**SUPPLIED MATERIAL:**
# # #
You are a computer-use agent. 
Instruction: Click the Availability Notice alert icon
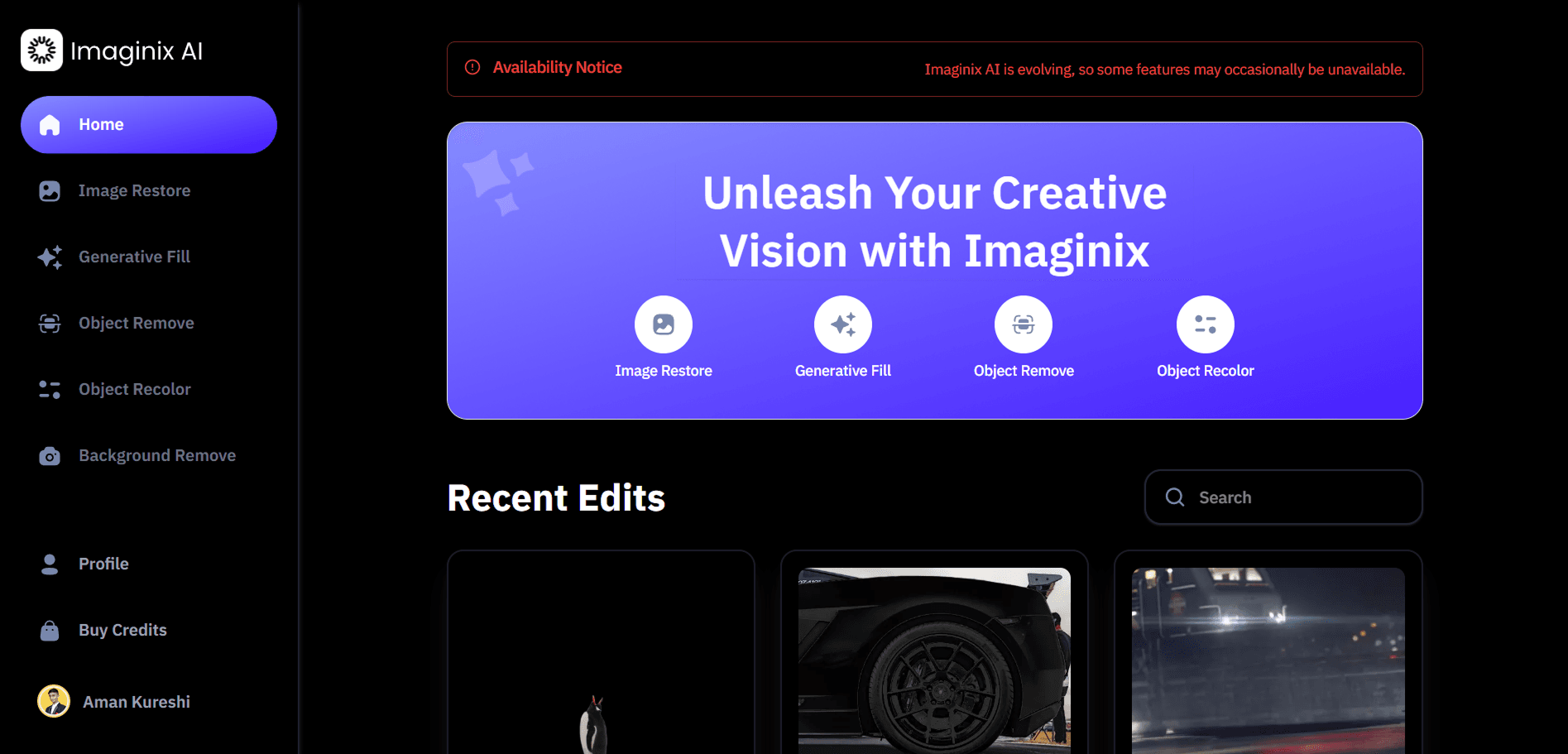pos(472,67)
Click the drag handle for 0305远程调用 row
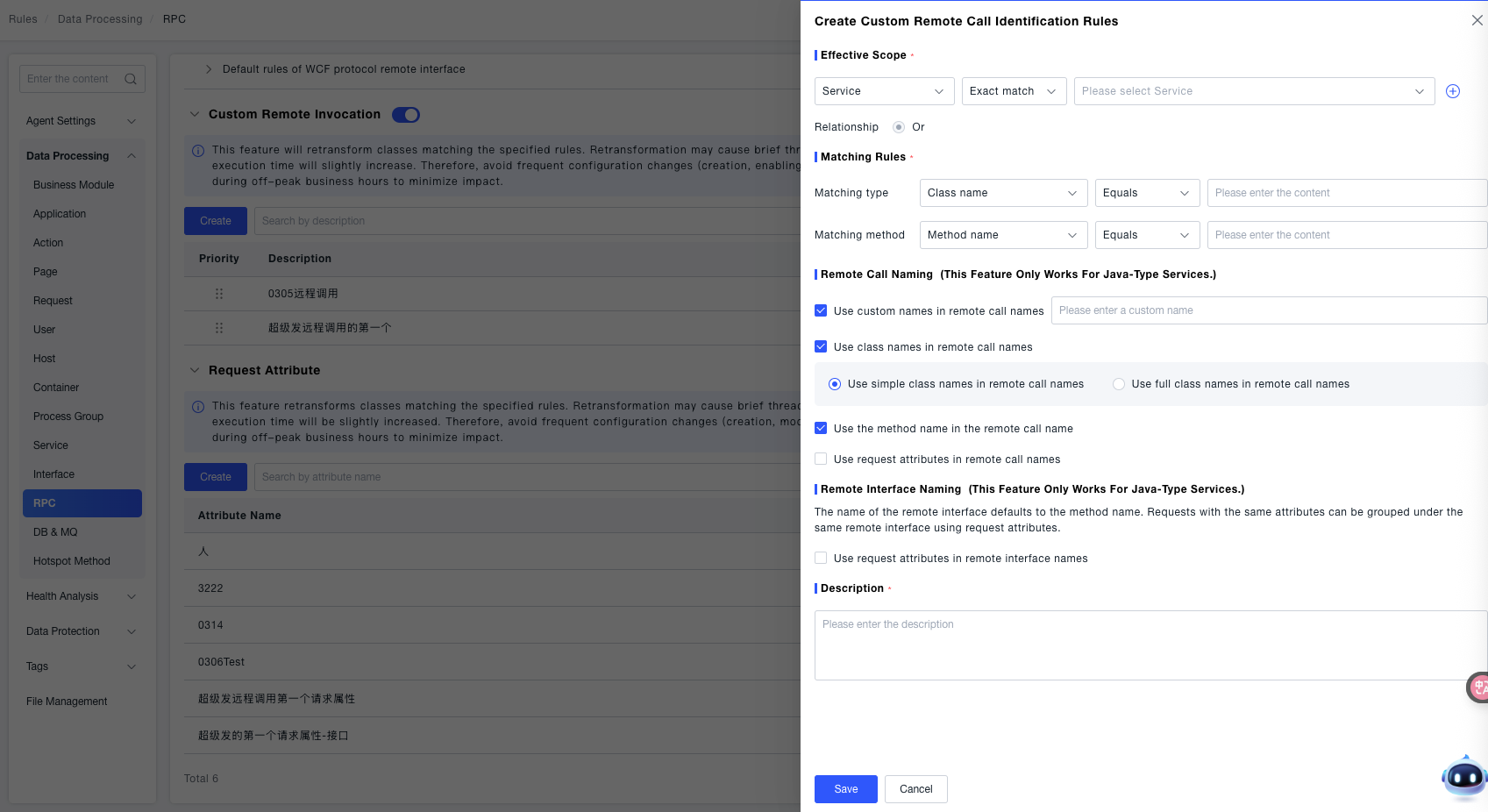1488x812 pixels. (x=219, y=294)
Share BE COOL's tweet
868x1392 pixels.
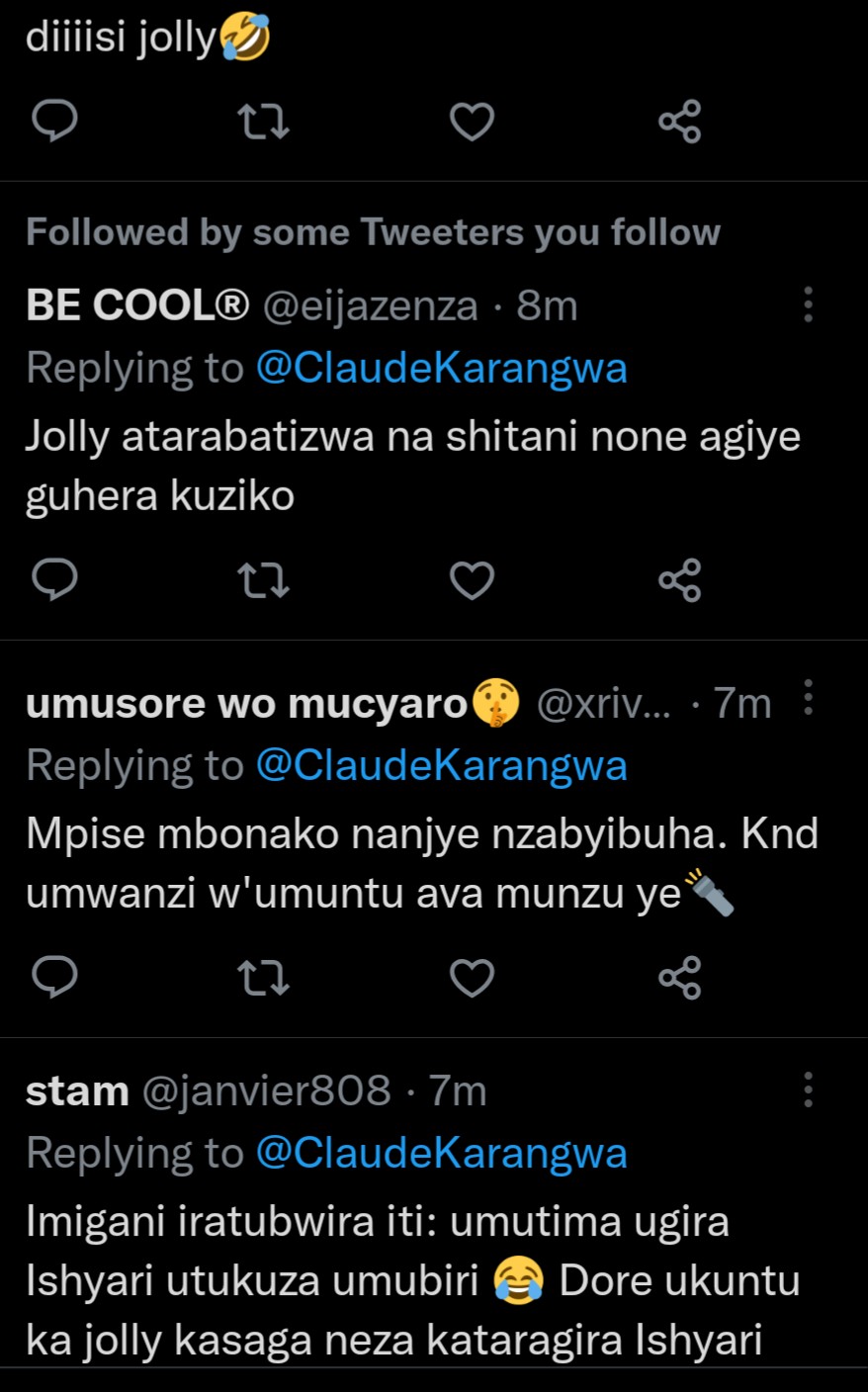[x=680, y=580]
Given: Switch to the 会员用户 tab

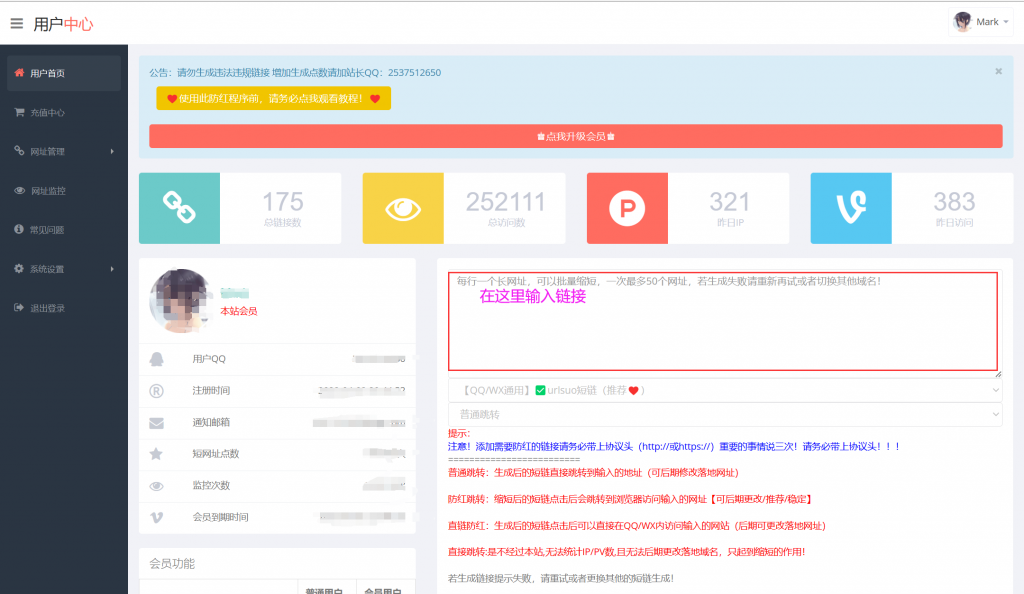Looking at the screenshot, I should point(385,591).
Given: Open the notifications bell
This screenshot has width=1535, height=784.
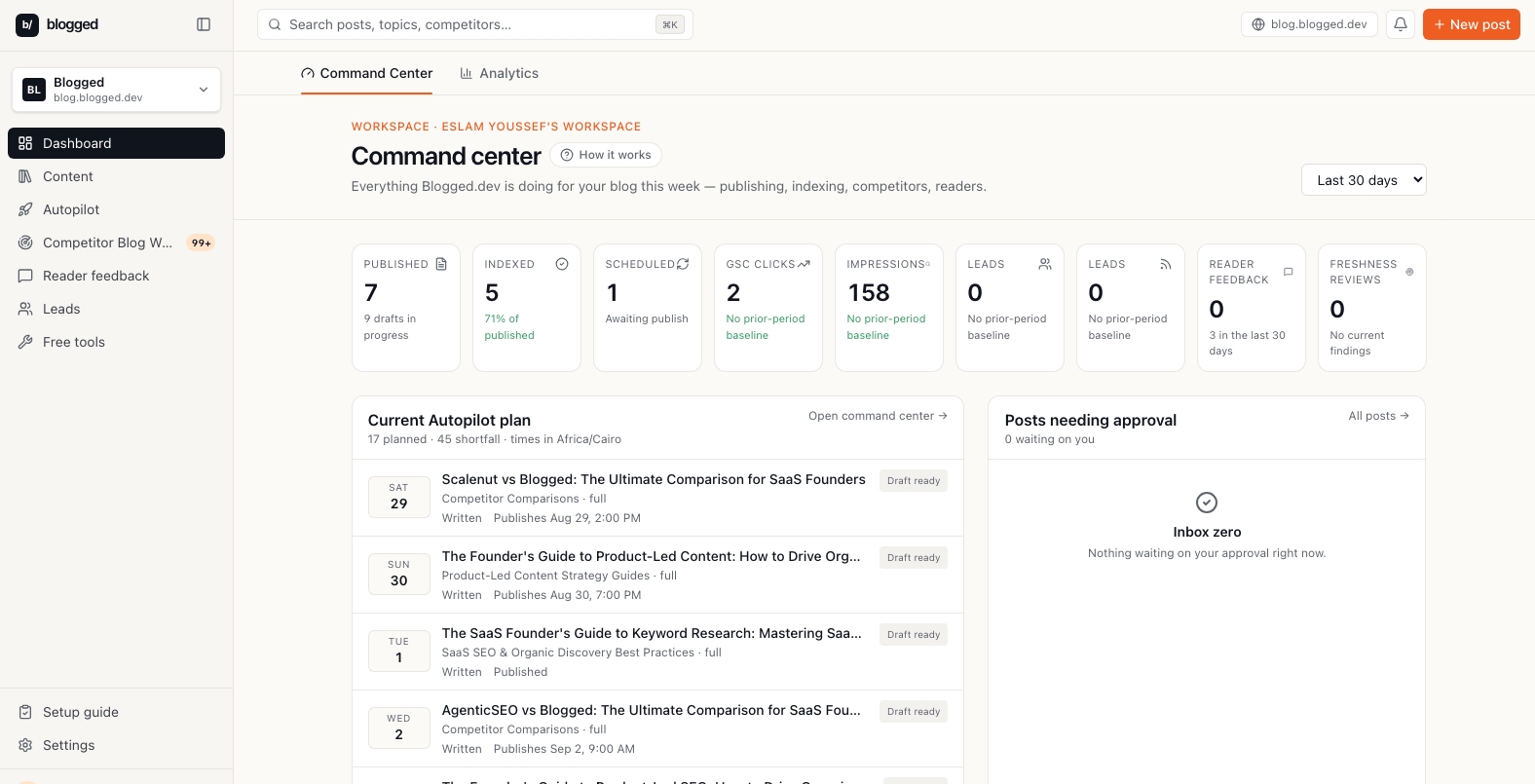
# # #
**PROBLEM DESCRIPTION:** Would you give again, exactly as written, the lines from the one containing "Given: Open the notifications bell" through the end of the records, with no pictures and no other lines?

**REPLY:**
Given: Open the notifications bell
This screenshot has width=1535, height=784.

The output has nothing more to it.